How is it diagnosed?

A history and physical exam are usually sufficient to diagnose the condition. The findings of tenderness, bruising, and Popeye deformity are characteristic. The examiner can also try to hook the tendon at the elbow with a finger; an absent tendon indicates a ruptured tendon. Weakness of the elbow and forearm occurs, reflecting the functions of the biceps muscle. It’s rupture results in loss of elbow flexion strength of about 20-30% and supination (palms up) strength of 40% compared to the normal side. Elbow xrays are typically  normal.
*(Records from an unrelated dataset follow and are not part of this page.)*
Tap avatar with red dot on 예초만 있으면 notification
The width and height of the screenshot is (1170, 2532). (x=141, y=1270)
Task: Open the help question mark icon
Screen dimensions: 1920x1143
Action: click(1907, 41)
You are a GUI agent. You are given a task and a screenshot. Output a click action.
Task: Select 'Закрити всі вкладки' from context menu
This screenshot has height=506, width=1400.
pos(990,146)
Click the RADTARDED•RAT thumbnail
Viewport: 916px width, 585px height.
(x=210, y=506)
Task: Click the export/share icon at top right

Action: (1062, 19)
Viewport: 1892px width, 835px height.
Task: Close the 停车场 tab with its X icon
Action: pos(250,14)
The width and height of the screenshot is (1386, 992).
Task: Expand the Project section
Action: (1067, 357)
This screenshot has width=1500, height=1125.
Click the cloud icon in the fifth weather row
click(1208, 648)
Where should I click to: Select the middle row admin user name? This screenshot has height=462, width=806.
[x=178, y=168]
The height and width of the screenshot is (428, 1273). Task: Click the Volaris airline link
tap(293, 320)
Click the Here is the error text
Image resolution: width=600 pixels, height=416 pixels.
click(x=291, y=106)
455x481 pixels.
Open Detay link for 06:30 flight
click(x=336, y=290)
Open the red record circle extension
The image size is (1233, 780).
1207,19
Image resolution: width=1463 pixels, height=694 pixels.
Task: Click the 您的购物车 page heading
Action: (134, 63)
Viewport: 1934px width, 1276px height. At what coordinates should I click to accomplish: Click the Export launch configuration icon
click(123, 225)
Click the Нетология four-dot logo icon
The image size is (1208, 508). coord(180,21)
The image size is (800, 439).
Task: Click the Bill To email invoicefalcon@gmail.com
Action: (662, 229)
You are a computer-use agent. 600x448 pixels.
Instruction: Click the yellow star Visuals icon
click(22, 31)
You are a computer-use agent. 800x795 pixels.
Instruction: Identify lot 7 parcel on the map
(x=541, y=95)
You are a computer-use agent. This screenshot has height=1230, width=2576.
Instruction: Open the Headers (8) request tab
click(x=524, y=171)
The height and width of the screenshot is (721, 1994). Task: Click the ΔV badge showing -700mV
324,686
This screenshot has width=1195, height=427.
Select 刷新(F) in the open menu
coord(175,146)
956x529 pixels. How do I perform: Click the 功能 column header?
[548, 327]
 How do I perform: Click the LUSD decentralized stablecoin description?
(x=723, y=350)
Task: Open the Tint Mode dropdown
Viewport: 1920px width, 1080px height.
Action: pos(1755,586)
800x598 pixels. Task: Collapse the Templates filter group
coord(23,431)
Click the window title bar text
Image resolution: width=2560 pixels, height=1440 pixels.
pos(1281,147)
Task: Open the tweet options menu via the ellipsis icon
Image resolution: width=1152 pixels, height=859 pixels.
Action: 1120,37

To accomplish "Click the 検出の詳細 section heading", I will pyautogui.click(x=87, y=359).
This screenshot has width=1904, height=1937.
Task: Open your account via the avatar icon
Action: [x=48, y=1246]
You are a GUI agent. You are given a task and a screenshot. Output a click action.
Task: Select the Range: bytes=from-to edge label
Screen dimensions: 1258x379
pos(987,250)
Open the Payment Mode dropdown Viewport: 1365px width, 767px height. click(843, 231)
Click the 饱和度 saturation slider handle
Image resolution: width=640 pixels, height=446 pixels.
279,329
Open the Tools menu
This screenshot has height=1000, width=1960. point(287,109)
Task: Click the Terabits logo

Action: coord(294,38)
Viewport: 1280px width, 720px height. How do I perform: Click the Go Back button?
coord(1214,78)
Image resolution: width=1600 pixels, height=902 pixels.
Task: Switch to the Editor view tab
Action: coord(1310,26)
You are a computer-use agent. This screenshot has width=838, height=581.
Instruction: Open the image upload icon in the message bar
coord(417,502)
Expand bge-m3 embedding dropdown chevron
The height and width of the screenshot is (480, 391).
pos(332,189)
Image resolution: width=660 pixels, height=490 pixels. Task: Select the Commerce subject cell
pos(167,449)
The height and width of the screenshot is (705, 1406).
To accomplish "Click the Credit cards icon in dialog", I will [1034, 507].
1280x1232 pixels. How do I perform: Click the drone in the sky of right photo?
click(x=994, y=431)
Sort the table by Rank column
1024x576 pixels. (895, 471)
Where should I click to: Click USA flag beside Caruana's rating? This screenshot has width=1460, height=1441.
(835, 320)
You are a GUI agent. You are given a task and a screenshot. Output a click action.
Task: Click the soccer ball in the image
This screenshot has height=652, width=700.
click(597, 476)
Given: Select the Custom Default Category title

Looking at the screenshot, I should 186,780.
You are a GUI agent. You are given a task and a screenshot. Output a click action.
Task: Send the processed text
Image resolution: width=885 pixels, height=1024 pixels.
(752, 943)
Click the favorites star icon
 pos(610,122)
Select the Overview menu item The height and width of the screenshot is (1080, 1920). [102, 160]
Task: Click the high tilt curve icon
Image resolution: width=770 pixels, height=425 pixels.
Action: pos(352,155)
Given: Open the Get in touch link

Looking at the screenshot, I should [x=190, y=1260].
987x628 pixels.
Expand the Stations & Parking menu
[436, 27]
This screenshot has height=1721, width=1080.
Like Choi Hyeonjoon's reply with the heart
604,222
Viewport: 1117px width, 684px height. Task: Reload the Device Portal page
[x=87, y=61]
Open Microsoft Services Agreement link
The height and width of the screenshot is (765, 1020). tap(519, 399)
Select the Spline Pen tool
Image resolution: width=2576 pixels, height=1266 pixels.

MRI is not usually obtained, but is helpful in cases of uncertain diagnosis, partial injuries, and chronic injuries.

How is it treated?

Nonoperative treatment is a consideration for this condition.  The result of nonoperative management of complete ruptures is a pain free elbow with about 80% of elbow flexion strength, 60% of forearm supination strength, and 50% of supination endurance.   For those with lower demands or who wish to avoid surgery and its risks, nonoperative management provides a satisfactory outcome.  Surgical treatment of a rupture consists of reattachment of the tendon end into the radius bone at the elbow. The result of surgical treatment is a pain free elbow with near normal strength (95% of elbow flexion strength and 90 percent of supination strength). Some patients have incomplete, or partial distal biceps tendon tears. The challenge with treating partial tears conservatively is that they can continue to be painful with use, and therefore most sufferers tend to elect surgery. A partial tear is treated by surgical release and then reattachment as if it were a complete tear.


After most surgeries, immediate range of motion is permitted. Therapy is typically recommended. Lifting and strengthening are initially restricted, but begin progressively around week 6. Return to normal activity is typically around 3-6 months, with activities that involve maximal lifting restricted till about 6 months.